Solar power station with modern city buildings

"With the emergent US industrial strategy still in flux and growing awareness of the need for deep productive transformation, policymakers face a unique opportunity to build a broad and powerful coalition for a transformative industrial strategy on the scale of today's critical societal challenges."

Introduction

The latest US experiment with industrial policy, embodied in the Inflation Reduction Act (IRA), the CHIPS and Science Act, and the Infrastructure Investment and Jobs Act (IIJA), comprises historic public investments in domestic manufacturing, infrastructure, and energy. These emerging policies have sparked a range of reactions—from outright opposition to any use of industrial policy, to pleas for restraint, to calls for far more ambitious action.

Underlying much of this disagreement is a lack of consensus about the nature of the challenges that US industrial policy could or should address: Those who oppose any use of industrial policy seem to deny that the US faces problems that might benefit from industrial policy solutions, while those who argue for greater ambition recognize that the US faces myriad challenges—not least the existential challenge of climate change—that are unlikely to be met without profound transformation of the production systems that make up the US economy.

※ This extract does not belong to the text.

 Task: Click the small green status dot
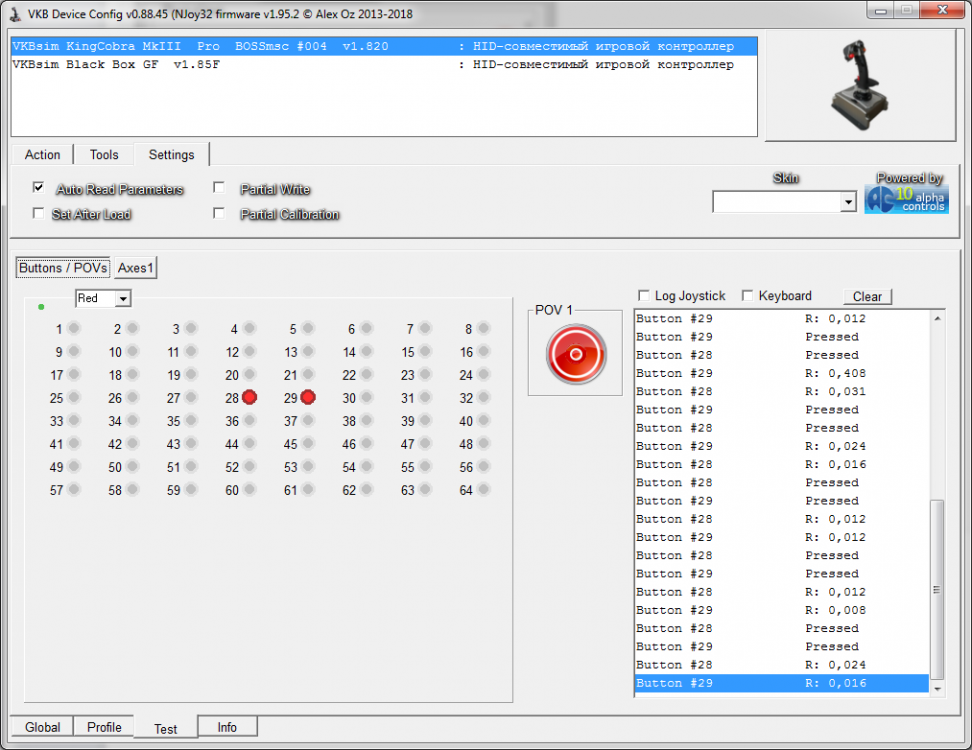tap(41, 306)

In the sections that follow, I argue for a broad understanding of the intersecting challenges that US industrial strategy could and should address, and offer some timely lessons from an academic field devoted to the problem of productive transformation: development economics.

Key Takeaways

Takeaway #1

Efforts at economic transformation have historically been curtailed by grave underestimation of the necessary scale and scope of the policy interventions, and US policymakers risk falling prey to this pitfall if they give in to pressures to deploy industrial policy narrowly, relying on a limited set of policy tools.

Takeaway #2

Great economic transformations have often sidelined or deferred (sometimes indefinitely) human well-being objectives in favor of other strategic priorities. Policymakers should design industrial policy with a more humanist sensibility.

Takeaway #3

Failure to effectively manage class politics and secure buy-in from a broad range of stakeholders can both undermine the viability of industrial policy and hamper its ability to properly assess public interest challenges to deliver on public interest objectives. Conversely, effective democratic engagement can help policymakers better diagnose problems and build buy-in and momentum for transformative change.